Prof. Dr. Haydar Baş'ın gazetemizde 20.07.2001 tarihli yayımlanan yazısıdır
Sanayileşmeyle beraber, yoğun bir üretim dönemine giren batı, mamullerine pazar bulabilmek için yeni yollar aramaya başladı.
Bu dönemde İngiltere, Fransa, İtalya gibi devletler sömürgelerinin sınırlarını genişletme yoluna gittiler. Yeni pazar arayışları sömürme metoduna da hız kazandırdı.
Bu yöntem, 21.yüzyılda "küresellik" ve "uluslararası ticaret ağı" gibi isimler altında uygulanmaya devam etmektedir.
Küreselleşme, sürekli üretim yapan güçlü devletlerin, mamullerinin pazar ağını genişletmek ve sürekli kılmak maksadıyla icad edilmiştir.
Bu yönüyle küresellik bir ticaret ağı değil, dünya çapında bir sömürü ağıdır. Bu gerçeği bazı misallerle daha kolay anlayabiliriz.
G-7 diye adlandırılan ABD, Japonya, Kanada, Almanya, Fransa, İngiltere ve İtalya'dan oluşan 7 gelişmiş ülkenin dünya ihracatındaki payı % 50'ye yakındır.
Yine dünya ihracatının % 90'ını gelişmiş 30 ülke karşılamaktadır.
Bu çarkın yürüyebilmesi için, az gelişmiş ülkelerin, bu durumlarını korumaları şarttır. Gelişmiş batılı devletler, sömürmek ve kendilerine bağımlı kılabilmek için bu ülkeler üzerinde her türlü oyunu oynamaktadır.
Küresel ekonominin mimarları az gelişmiş ülkelere yatırımı sıfırlayıcı programları tavsiye ederler. Ağır sanayi, üretime yönelik yatırımlar, mâlî bağımsızlık, tarım ve maden işletmeciliği engellenir. Devletin gücü mümkün olduğu kadar daraltılmaya çalışılır.
Ulaşım, haberleşme gibi stratejik öneme sahip alanlar küresel sömürünün mimarı olan ülkelerde tamamen devlet kontrolünde iken, gelişmemiş ülkelere bunun tam tersi uygulamalar tavsiye edilir.

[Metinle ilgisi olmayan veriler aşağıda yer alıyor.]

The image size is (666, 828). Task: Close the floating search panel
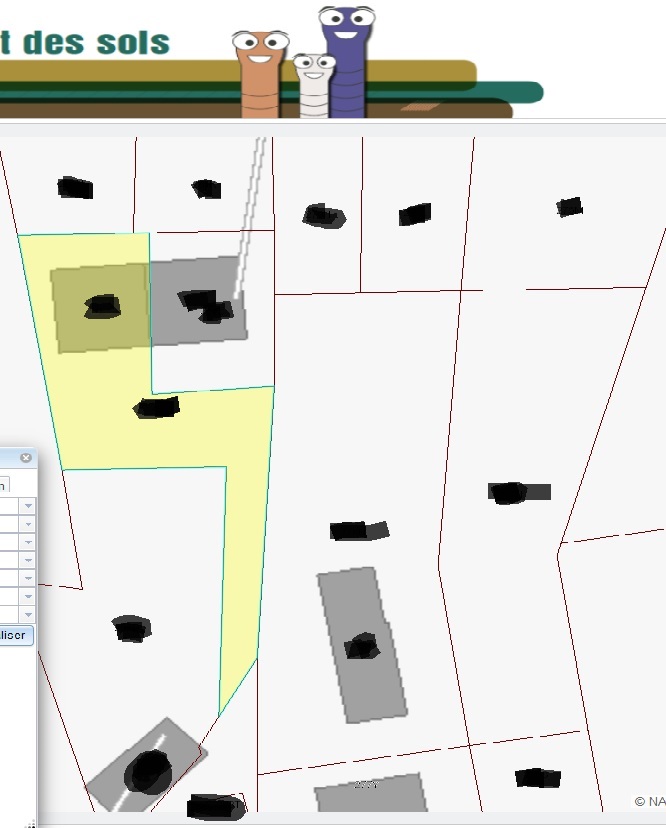click(26, 458)
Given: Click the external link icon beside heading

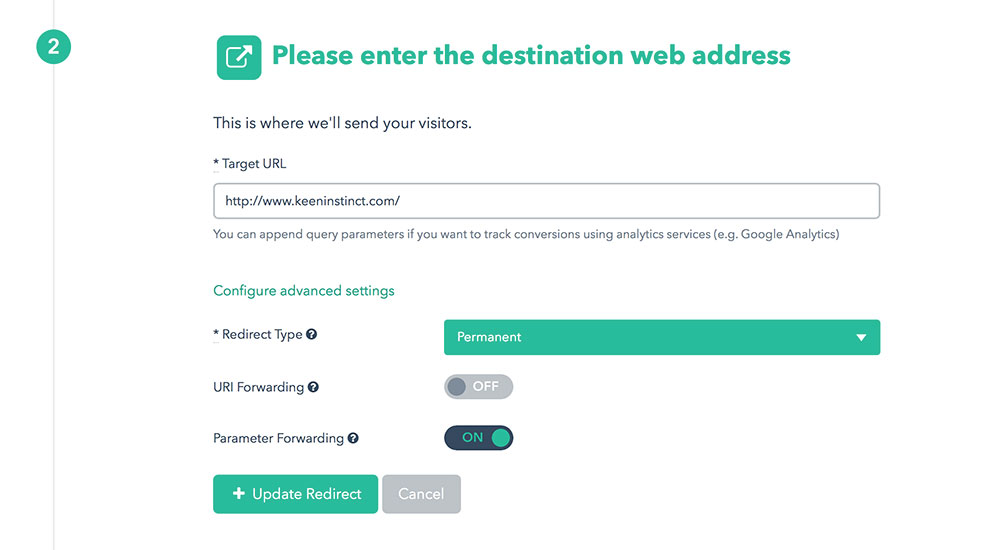Looking at the screenshot, I should pos(239,57).
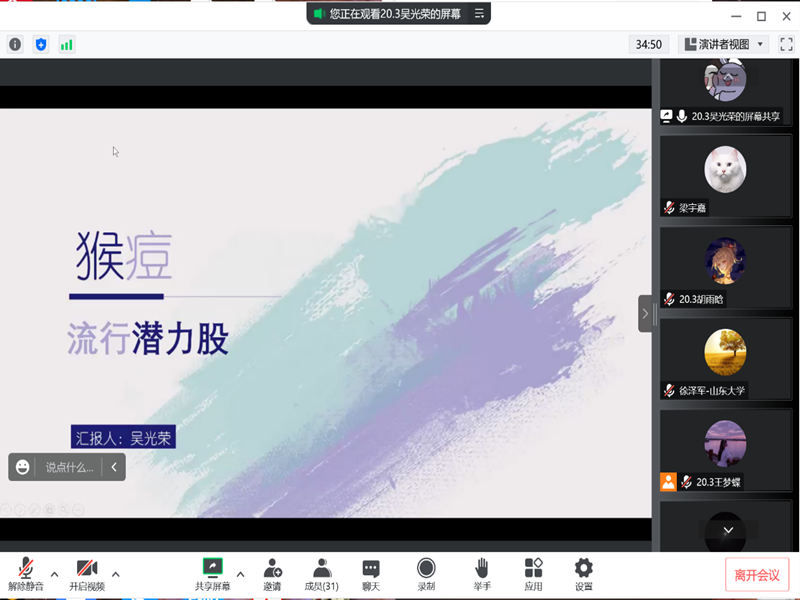Screen dimensions: 800x600
Task: Click the blue security shield icon
Action: tap(41, 44)
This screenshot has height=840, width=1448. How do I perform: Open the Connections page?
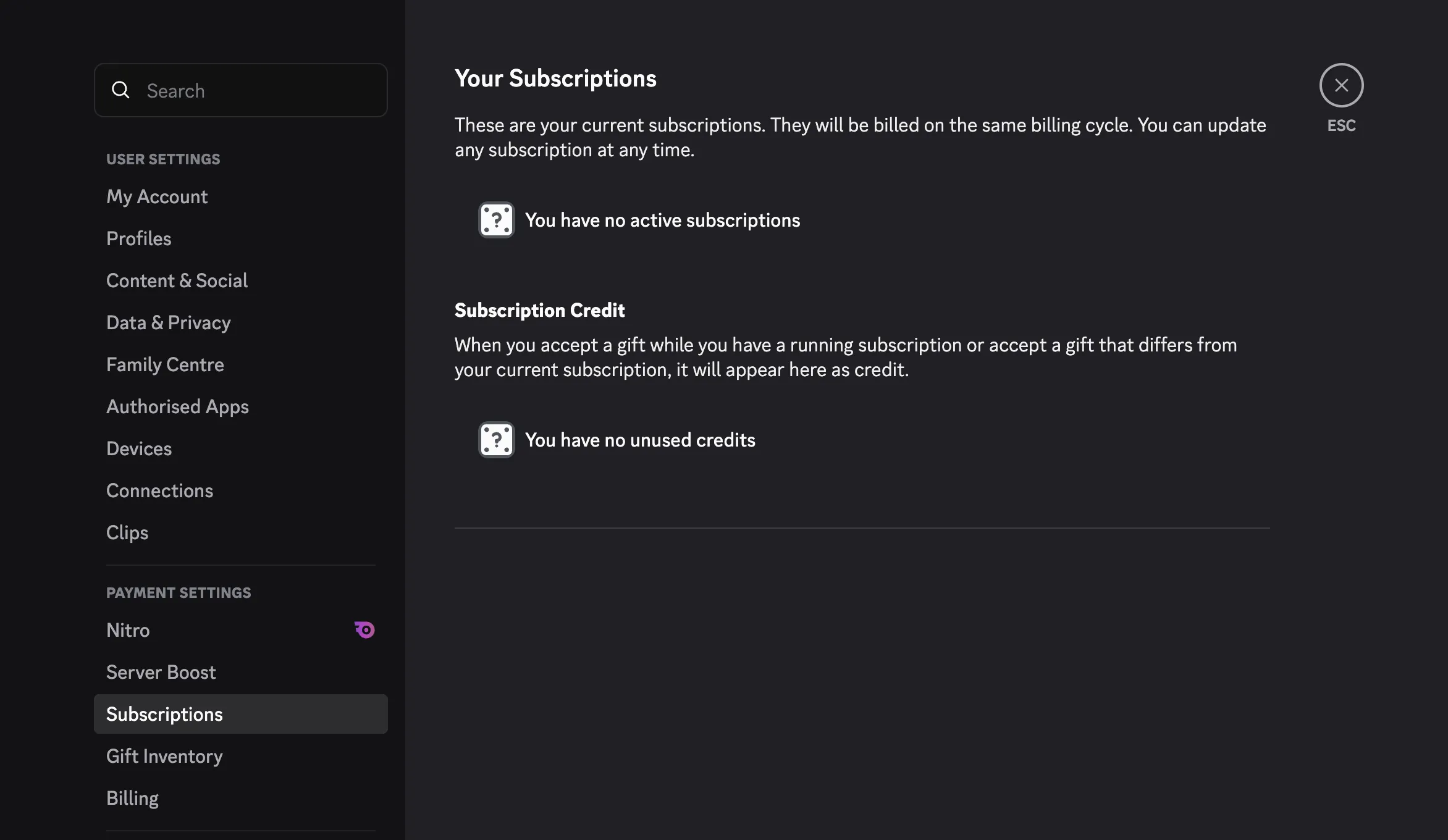(x=159, y=490)
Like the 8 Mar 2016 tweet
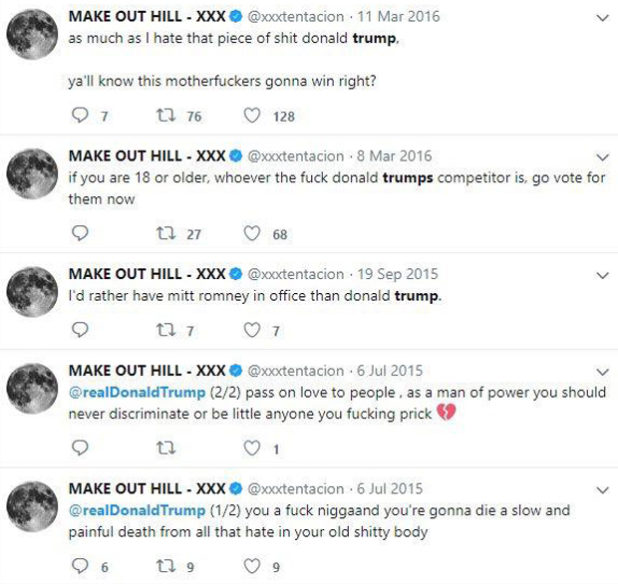 [x=254, y=234]
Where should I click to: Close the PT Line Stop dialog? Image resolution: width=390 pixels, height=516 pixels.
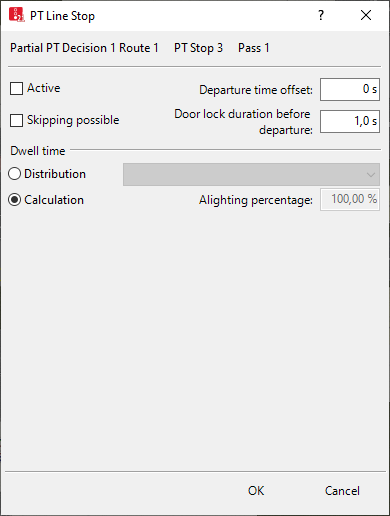tap(366, 15)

Türkiye'ye Telekom ve THY'nin yabancılara satılması için yapılan IMF dayatmaları herkesin malumudur. Ancak Almanya'ya baktığımızda Telekomun tamamen devlet koruması altında olduğu görülür, Fransa'da da durum aynıdır.
Alman Hava Yolları Lufthansa'nın % 52'si devlete aitken, Fransa'nın havayolu Air France devlet şirketidir.

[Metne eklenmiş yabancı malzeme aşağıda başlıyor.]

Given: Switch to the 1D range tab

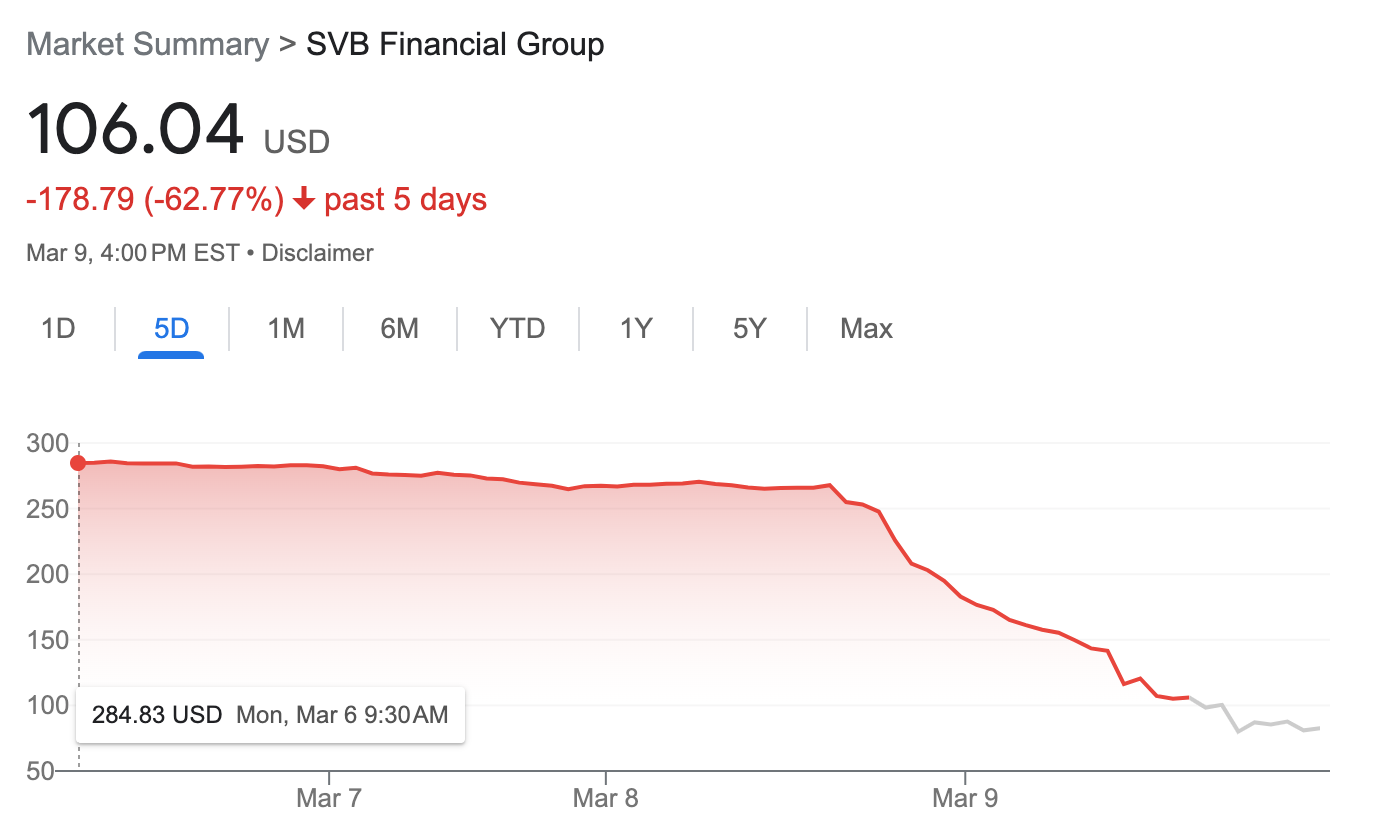Looking at the screenshot, I should tap(58, 328).
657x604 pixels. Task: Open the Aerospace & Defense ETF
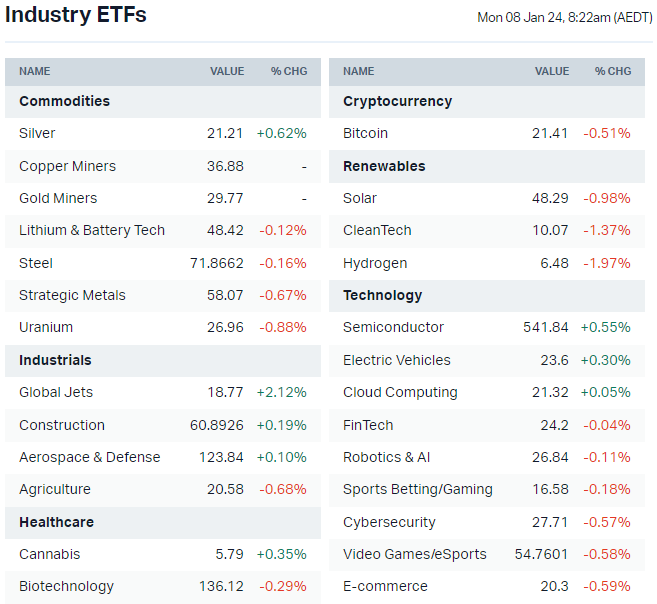(x=89, y=457)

Bu misalleri çoğaltmak mümkündür. Küresel sömürü ağının işleyebilmesi için, batı, kendi içinde "devleti, kamuyu ve milli yatırımları" alabildiğine desteklerken, az gelişmiş ülkelere "teşvikleri kesin, yatırımlarınızı durdurun, devleti küçültün" şeklinde baskı yapmaktadırlar. Kendi çıkar ve sömürü düzenlerinin yürümesi için bu şarttır.

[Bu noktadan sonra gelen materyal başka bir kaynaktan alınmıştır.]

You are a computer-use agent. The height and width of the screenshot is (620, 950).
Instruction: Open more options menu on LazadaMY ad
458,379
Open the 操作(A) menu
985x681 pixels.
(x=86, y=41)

Cenova'da düzenlenen G-7 zirvesinin çok geniş çaplı gösterilere sahne olması da, küreselleşmenin nasıl bir sömürü ağı olduğunun giderek daha iyi anlaşılmasından kaynaklanmaktadır.
Türkiye, bu uluslararası oyunların merkezindeki ülke olduğunu artık iyi anlamalıdır.
IMF reçeteleriyle kalkınma hayallerinin ülkemizi nasıl batma noktasına getirdiği ortadadır. Küresel güçler girdikleri her ülkede aynı oyunu oynamışlar ve hâlâ da oynamaktadırlar.
O halde göz göre göre bu oyunlara alet olmanın hiç bir mantıklı izahı olamaz. "Zararın neresinden dönülürse kârdır" prensibinden hareketle, uygulanan politikalardan bir an evvel dönülmesi şart ve zaruridir.